L’écrivain d’origine vietnamienne Linda Lê ressuscite un mort – lui aussi originaire de Saïgon – dans son dernier livre Lame de fond, qui fut sur les listes de la plupart des prix de la rentrée. Et n’eut rien.
Le roman commence par ces mots du héros, Van : « Je n’ai jamais été bavard de mon vivant. Maintenant que je suis dans un cercueil, j’ai toute latitude de soliloquer. Depuis que le couvercle s’est refermé sur moi, je n’ai qu’une envie : me justifier, définir mon rôle dans les événements survenus ». Il ne s’agit pas d’un énième récit fantastique ou déambulent les fantômes, mais plutôt d’une fine Confusion des sentiments en référence au roman psychologique de Stephan Zweig, ou plutôt d’une confession dont le style archaïque mais original, évite toute prévisibilité.

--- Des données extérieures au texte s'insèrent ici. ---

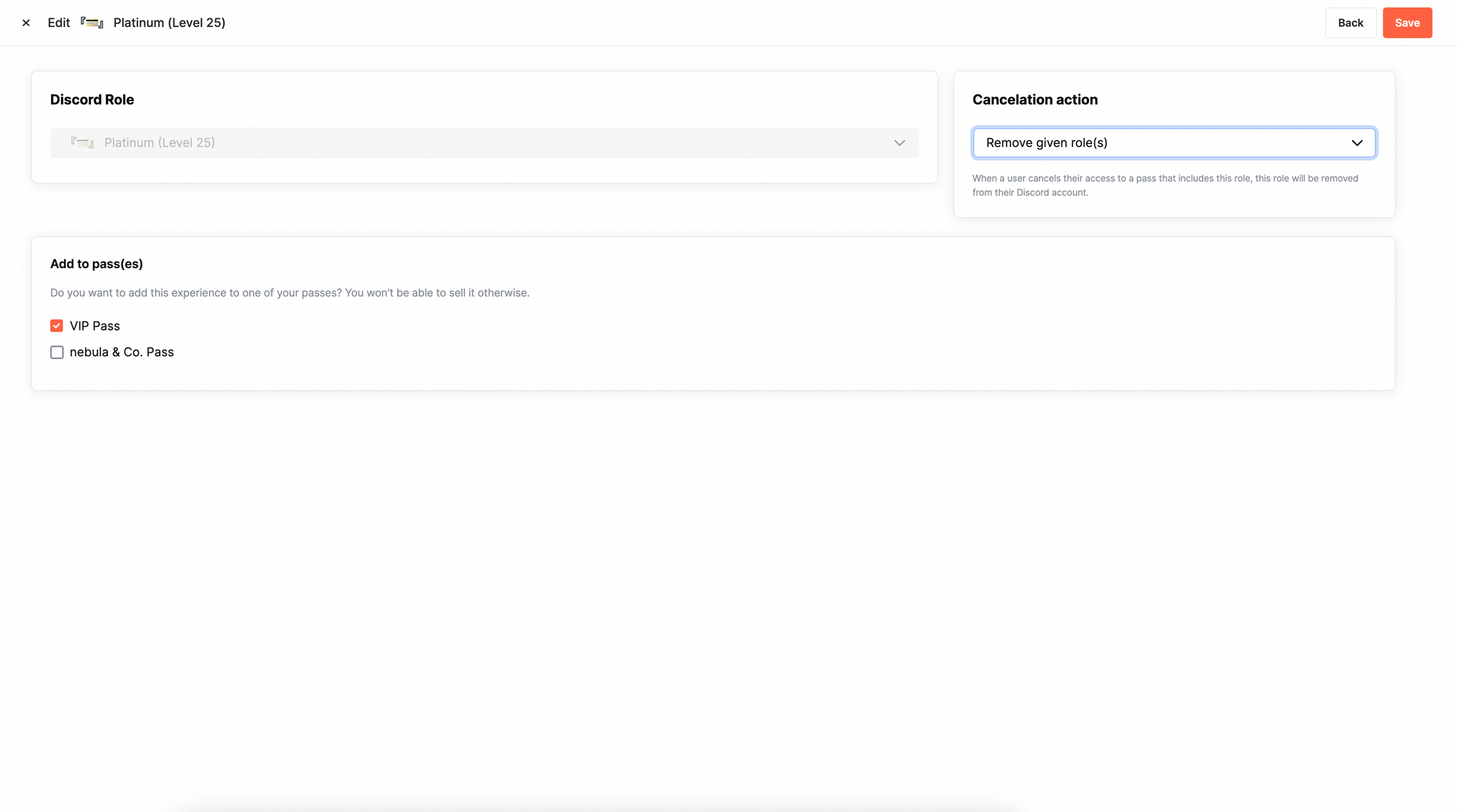Click the 'Add to pass(es)' heading
Viewport: 1457px width, 812px height.
(x=96, y=264)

Destins croisés, destin manqués
Quatre pénitents sont à confesse donc. Livrant chacun leur point de vue et analysant comment ce funeste évènement-la mort de Van est arrivé. Les voix alternent à la manière des récits épistolaires du 18ème siècle. Quatre voix, bouleversantes chacune à leur manière, dotées d’une personnalité forte, creusée en profondeur. Il y a la fille d’abord, l’ado underground qui « rave » sur Dark Metal et fume des joints ; Lou, l’épouse stoïque mais pas dupe. La sœur-amante eurasienne, borderline, qui « avale du Stilnox », et enfin le défunt-narrateur – annamite hybride – ni vietnamien ni français qui se présente ainsi : « je n’étais pas de mon temps, mais je ne regrettais pas le monde de jadis ».
Du deuil à l’amour
La perte et l’amour sont toujours inextricablement liés dans les romans de Linda Lê.« Je laisse derrière moi les trois femmes auprès de qui j’ai appris la signification du mot AMOUR ». L’auteur offre encore une fois, une vision très personnelle et belle du processus de deuil : le vivre-avec. « Malgré elles, toutes trois feront table rase de ce qui les empêcher d’avancer. La vie reprendra le dessus, une mue s’opérera en elles, le temps viendra où, sans être amnésiques, elles se jetteront vers le futur, où elles s’éveilleront à de nouvelles exaltations. La terre ne s’arrêtera pas de tourner parce que j’ai trépassé. «
Alors, faut-il tenter de retrouver l’être perdu par des pèlerinages sur les lieux, aller « au Old Navy, son QG? A la filmothèque du Quartier latin lorsqu’il y a une de ces reprises qu’il attendait impatiemment ? A la librairie L’Harmattan pour fouiner ? En relisant les mails et les lettres de Van ? … ou au contraire, en faisant disparaître tout ce qui lui rappelait Van ?… en avalant des calmants ? …En cherchant dans les romans un moyen de fuir ? » se demande ainsi une des « survivantes ».
Un récit sur l’écriture
« Le goût de Van pour les formules vieillies est contagieux »; vous risquez d’être d’accord avec les mots de sa fille, en découvrant des expressions qui rappellent les vacances chez ses grands-parents. Linda Lê communique merveilleusement bien le plaisir salvateur de l’écriture. La femme devenue criminelle malgré elle explique sa motivation à prendre la plume : « Hugues m’a dit que je devrais écrire ma confession, cela allégerait ma culpabilité. Je n’ai pas coutume de m’ausculter mais je vais suivre ses conseils, même si je ne fais que barbouiller du papier, même si mes redites ne mènent à rien ». Ainsi l’aspect thérapeutique de l’écrit se communique-t’il au lecteur avec qui sait, à la fin de ce beau livre de reprendre votre vieux journal intime si vous en avez un qui est resté au fond d’un tiroir.
Par Elodie Terrassin
Lame de fond, de Linda Lê publié chez Christian Bourgois, 17 €.